Vendeur de rue ou maître de papier, poète fortuné ou crève-la-faim, nordestino ou carioca, dandy ou malandro, refoulé du désert ou du jour, si ton cœur vague à l’âme, sans terre ou sans amour, saigne ; mélange tambours rauques et cloches agogos, reco reco et ganzas, violons et cavaquinho, et tu verras, même si depuis que o samba é samba, la tristesse est souveraine ; tu verras, tu verras, tout ira mieux ; tout ira mieux.

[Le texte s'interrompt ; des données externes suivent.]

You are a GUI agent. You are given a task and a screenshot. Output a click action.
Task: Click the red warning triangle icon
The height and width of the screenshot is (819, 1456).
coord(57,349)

Des collines de Rocinha ou de la place du Pelourinho, des courbes bétonnées de Brasilia ou grattant le ciel de São Paulo, des nues de l’Avenida Atlantica, transporté par les flagrances magiques de Boa Vista, l’eau de coco salée de mer, feuille d’Amazonie sucrée de ciel, le souffle baigné de milles histoires, la vague mille horizons, la peau joyeuse, l’esprit rouge et noir, umbanda de Recife ou de Fortaleza, sans te morfondre ni d’un souci, ni d’un bannissement, rejoint la session et détaché, le courant de la tête aux pieds, mélange samba canção et samba de roda, samba do breque et samba reggae, samba rock et samba funk, et le goût de la cachaça vigoureux, balance, balance, semba, semba, mesemba.

Et de retour de la nuit, le plaisir secousse éclipsant la lame de la douleur du quotidien, du Corcovado à Salvador, l’Elevador Lacerda passant-passant, l’oreille récoltant ce qui de toutes les couleurs habite tous les destins, les cauris dévisageant les signes du temps qui vient, les variations saccadées de carnaval et d’allégresse, les rues enflammées de plumes et de paillettes, blocos et afoxés déchaînés, favelas et sertões, le déhanchement arc-en-ciel, l’air en chœur à tue-tête envoûtant les choses de la vie et de l’amour, tourne, tourne, et le tempo accéléré, nombril contre nombril, la fièvre intense, les chemins ouverts, l’odeur de tabac, le parfum des fleurs, envole-toi de toute ton âme, l’énergie caboclo ou orixás.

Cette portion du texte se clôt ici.